The National Aviation Center knows the aviation industry is always in one sort of trouble or another, from costly fuel prices to an inability to import cheap parts. Airplane owners also feel the pinch from whatever problem the aviation industry is having, from increased security to complicated red tape. Yet, the aviation marketplace is seeing an unexpected influx of cash for a less-than-expected reason. The tax cuts instigated by the Trump administration have had an oddly beneficial effect for both aircraft dealers and buyers. Sales of first aircraft have risen by a tiny margin, but airplane upgrades have grown significantly. People are either updating their current models, or they are exchanging their current models for the most recent version. It seems odd that a tax cut may have this sort of effect, and there is a two-part reason why this upsurge has occurred.
The first reason is that people have more money in their pockets, which means luxury items are more palatable. Buying a new plane and adding it to the FAA database may seem a bit much, so they are upgrading what they have got, or they are going out and swapping what they have for something more modern. People still remember the financial pain of the previous years, so they are not rushing out to buy new planes on a whim; they are looking at their current plane and are asking how they may improve it.
The second and less obvious reason why aviation dealers and aviation services are seeing an upsurge in sales is because of the wave of stock-buy-back initiatives that have begun. The tax cut prompted some larger companies to start buying back their own stock so that they may own more of their own businesses. This resulted in some investors (such as day traders, pension holders, savers, etc.) making a faster and larger return than originally expected. Even peer-to-peer savings groups have seen a better return because of this unexpected stock market effect. When people enjoy an unexpected windfall, they typically invest in something a little more luxurious than usual, and since people still feel the pinch from the rough financial decade that has just passed, they are less likely to spend a lot on a new aircraft. Instead, they may update their current one or swap it for a newer model and an aircraft registration change of address.
A Sharp Increase in Airplane Avionics Updates
The providers and installers or aircraft avionics have also seen an unexpected upturn in sales as people improve their avionics systems to more advanced and safer components. The idea that instruments may fail is not at the top of all aircraft owner’s minds, but it is a nagging concern that some people are starting to address now that they have more money in their pockets.
Most people improve things to boost aircraft safety and reliability, solve avionics obsolescence problems and issues, improve dispatch reliability, or add flight-critical data to be available at one’s fingertips. Often, they want access to better flight instrumentation for navigation, traffic, terrain, engine data and weather. Additionally, they want this information on high-resolution large-format displays.
Some people are also working to make sure their aircraft is future proof, such as equipping modern technology that is most likely to be either upwards compatible, or that is likely to be around for a long while. For example, there are devices that will need upgrading every two years, and there are devices that can be bought today and will not need to be updated for the next 20 years. On the other hand, some people are upgrading and updating their aircraft to improve its book value and to help maintain its book value. Aircraft of all shapes and sizes may not be the best investment, even over the long term, but they do hold their value well if they are taken care of.

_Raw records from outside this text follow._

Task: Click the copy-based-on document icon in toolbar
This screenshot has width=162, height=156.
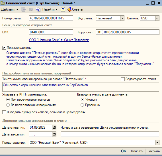Action: [x=38, y=9]
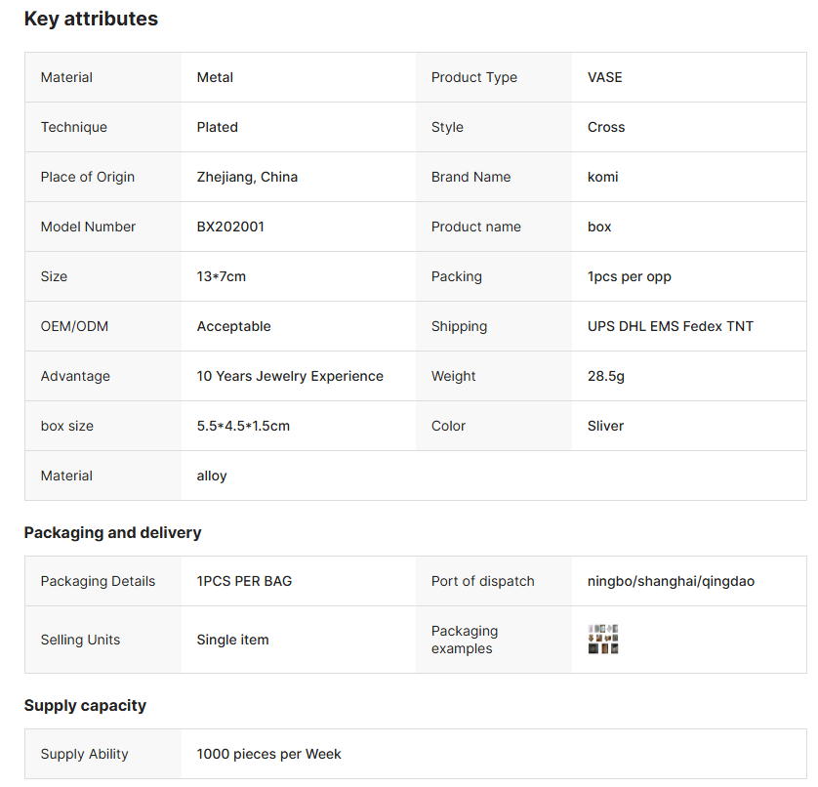The image size is (818, 787).
Task: Click the Packaging and delivery heading
Action: [x=112, y=533]
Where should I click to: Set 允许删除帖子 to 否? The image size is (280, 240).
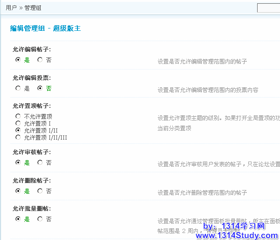40,191
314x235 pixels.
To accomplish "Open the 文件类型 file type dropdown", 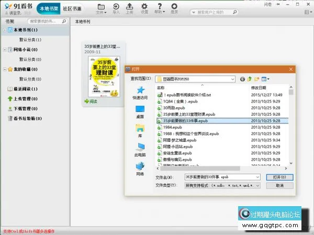I will click(257, 185).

Spending Money to Save Money
In terms of add-on sales and up-sells, popular ones include ways to make the aircraft more cost effective. For example, there are quite a few companies that claim they can lower the weight of your aircraft by between 300 to 500 pounds, which may help to save on fuel costs, though may also make the aircraft a little trickier to fly in high winds.

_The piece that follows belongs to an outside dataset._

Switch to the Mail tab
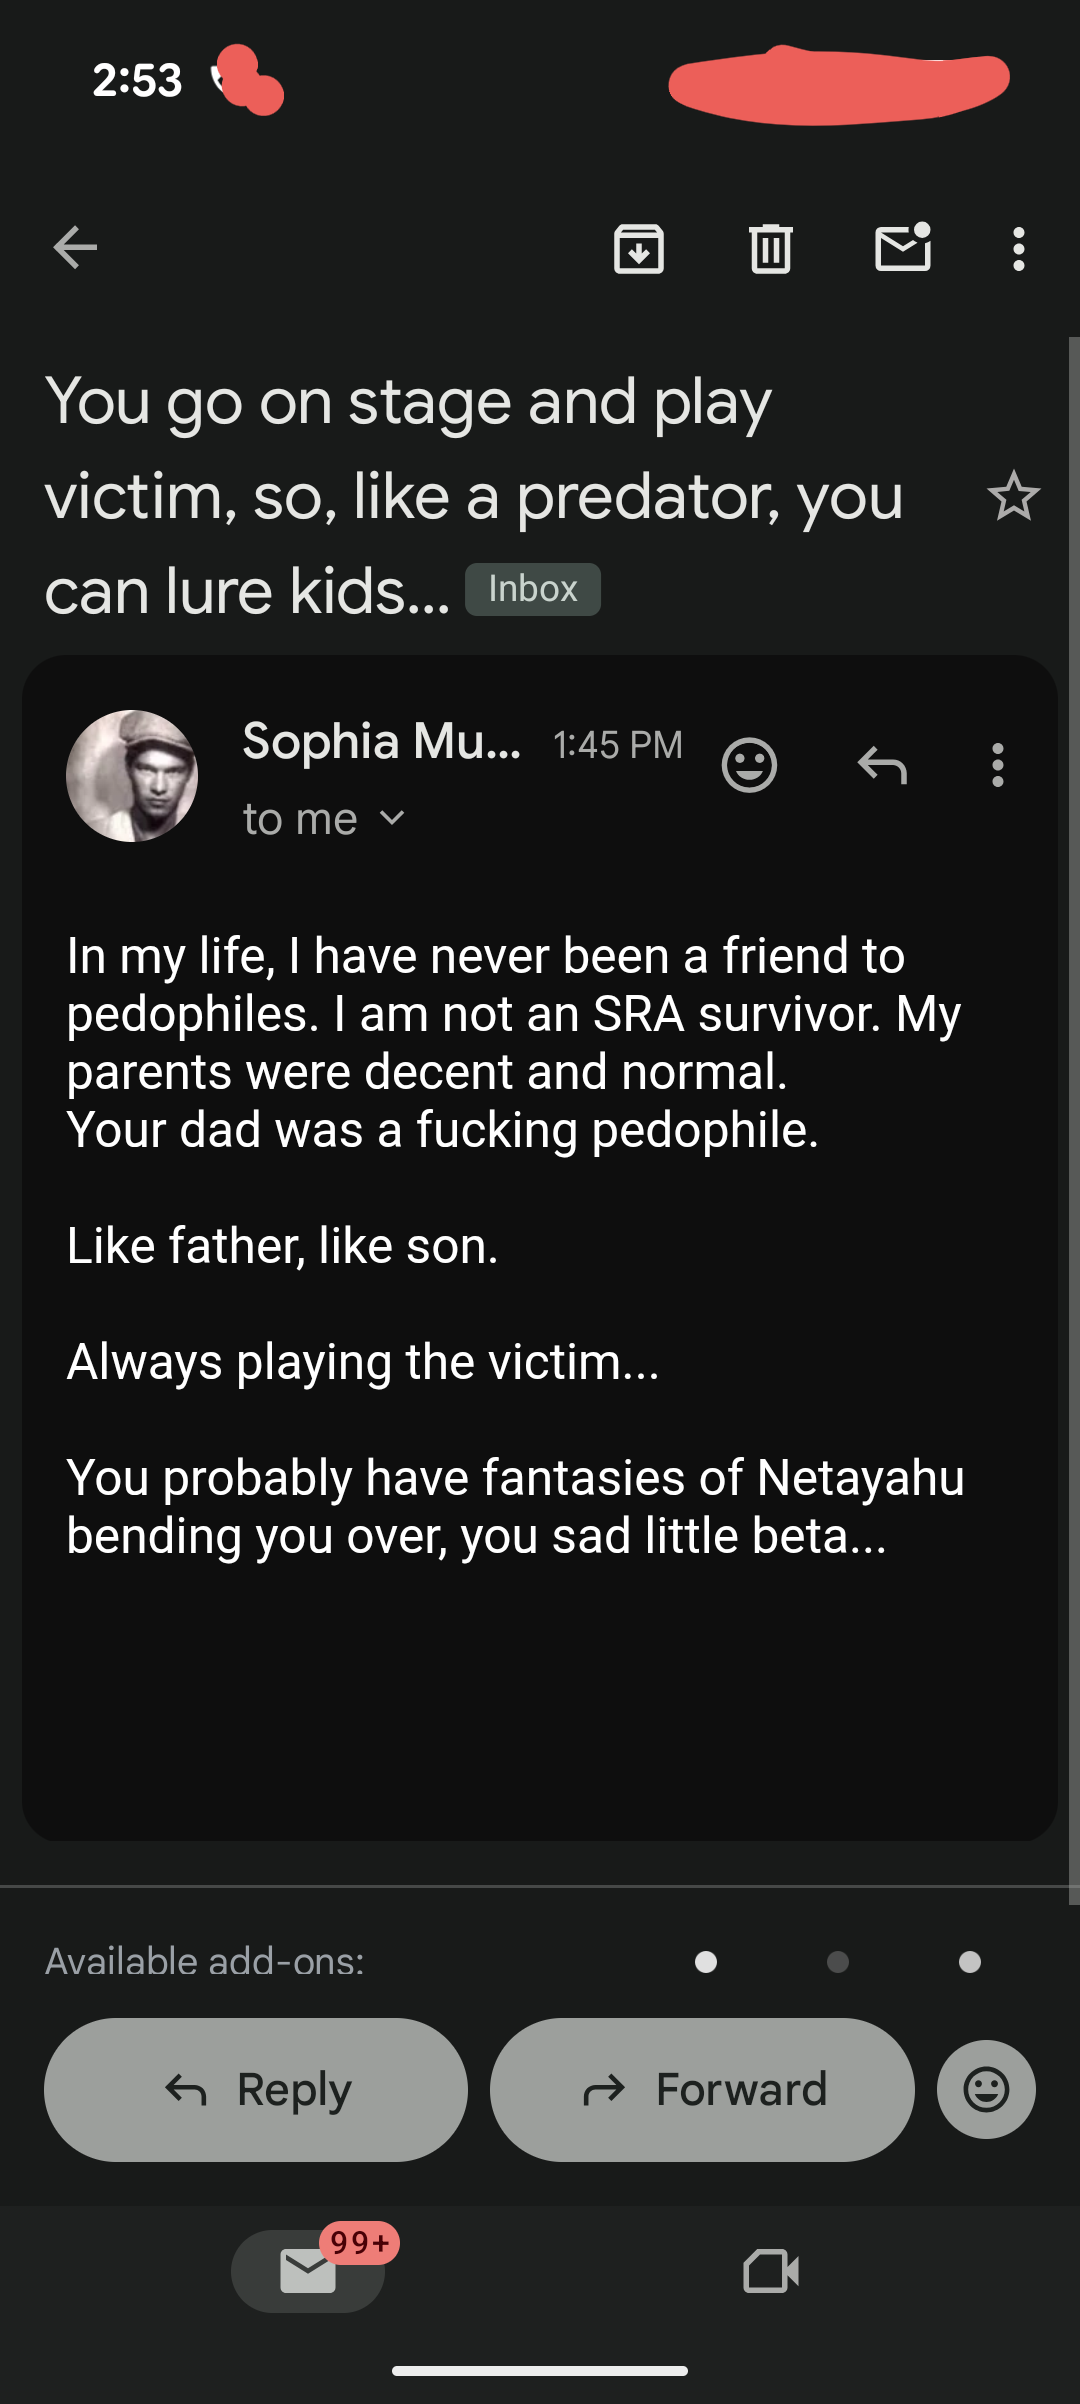Screen dimensions: 1080x2404 point(308,2271)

There is also a fair concern about the cost of ownership, aircraft initial registration, and how expensive it can be to maintain older parts. As older parts become obsolete, they will typically become more expensive to buy, or even more expensive to find since fewer and fewer repair companies will stock the pieces. It is sometimes a more prudent move to upgrade components right away in order to save money in the long run.
Another thing that people have been spending money on is new components and new technology for the simple reason that it is easier to get support on them. Older components require older manuals, many of which are not on the Internet. Additionally, many of these are not supported by their original designers or manufacturers. The newer and younger Internet generation is more comfortable with technology that is supported and that has a lot of aviation-related documentation and discussion online.